Task goal:
The answer should be a faithful retyping of the records that follow, pictures excluded.

Records to use:
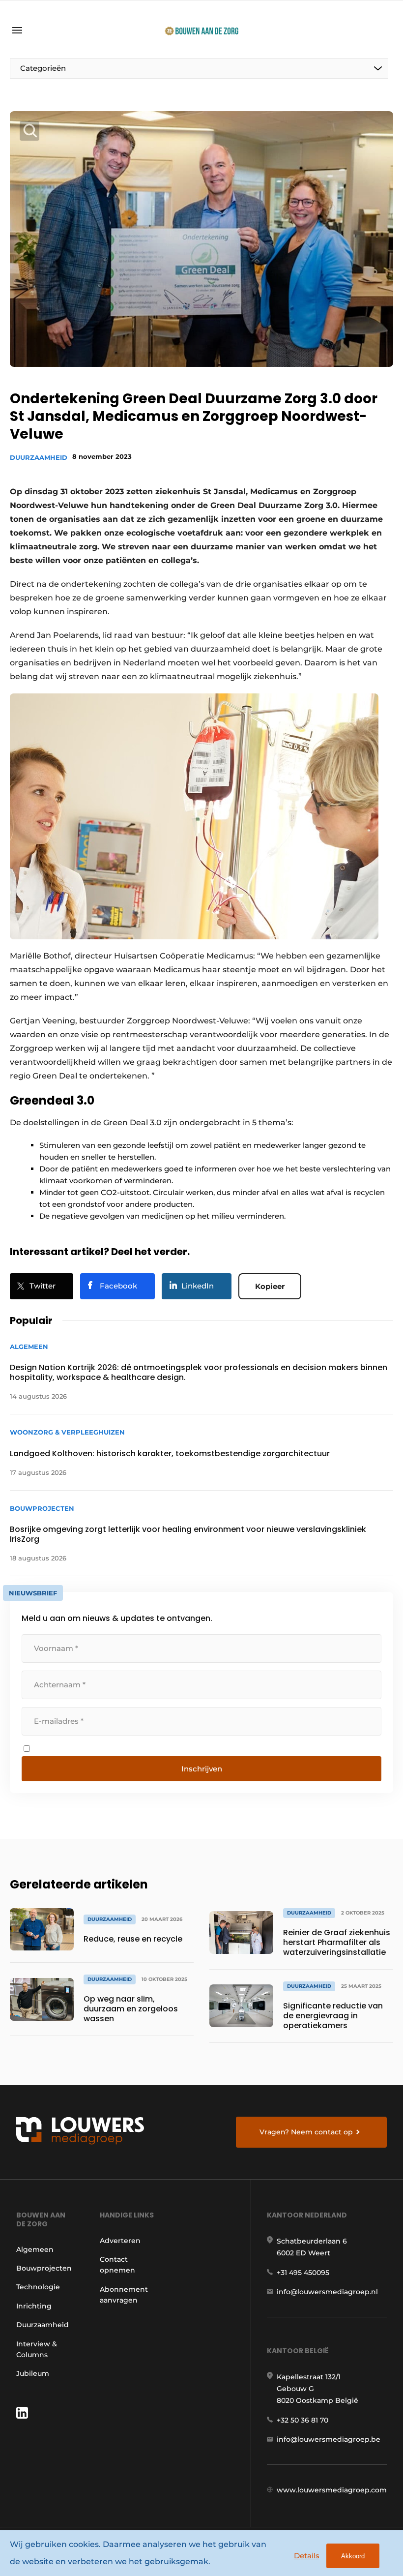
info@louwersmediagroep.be (328, 2439)
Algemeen (35, 2249)
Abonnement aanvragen (124, 2295)
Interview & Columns (36, 2349)
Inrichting (34, 2306)
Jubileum (32, 2373)
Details (306, 2555)
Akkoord (353, 2556)
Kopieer (270, 1286)
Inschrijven (201, 1768)
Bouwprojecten (44, 2268)
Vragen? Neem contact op (306, 2131)
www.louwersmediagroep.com (332, 2490)
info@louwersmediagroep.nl (327, 2291)
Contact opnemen (117, 2265)
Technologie (38, 2286)
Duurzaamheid (38, 457)
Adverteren (120, 2240)
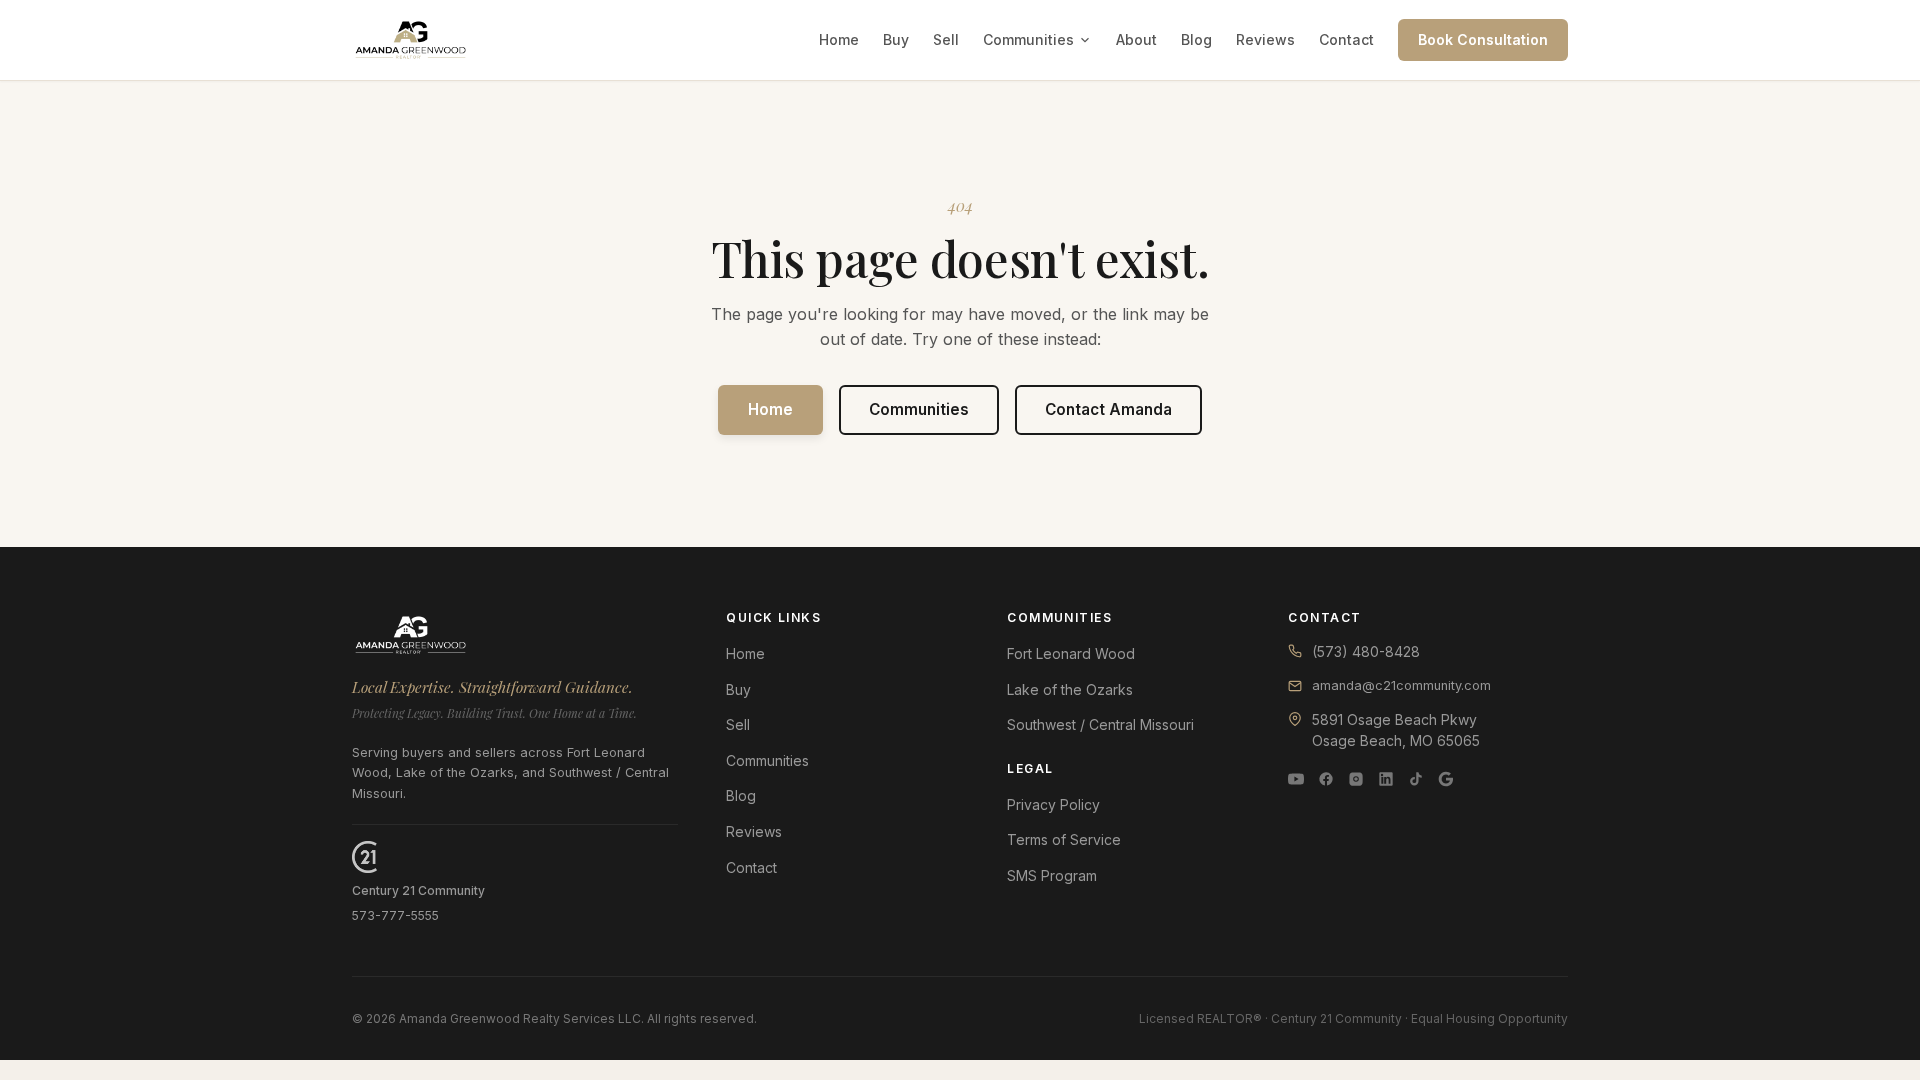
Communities (1028, 39)
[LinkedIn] (1386, 779)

Your response:
info@louwersmediagroep.be (328, 2439)
Algemeen (35, 2249)
Abonnement aanvragen (124, 2295)
Interview & Columns (36, 2349)
Inrichting (34, 2306)
Jubileum (32, 2373)
Details (306, 2555)
Akkoord (353, 2556)
Kopieer (270, 1286)
Inschrijven (201, 1768)
Bouwprojecten (44, 2268)
Vragen? Neem contact op (306, 2131)
www.louwersmediagroep.com (332, 2490)
info@louwersmediagroep.nl (327, 2291)
Contact opnemen (117, 2265)
Technologie (38, 2286)
Duurzaamheid (38, 457)
Adverteren (120, 2240)
Communities (1028, 39)
[LinkedIn] (1386, 779)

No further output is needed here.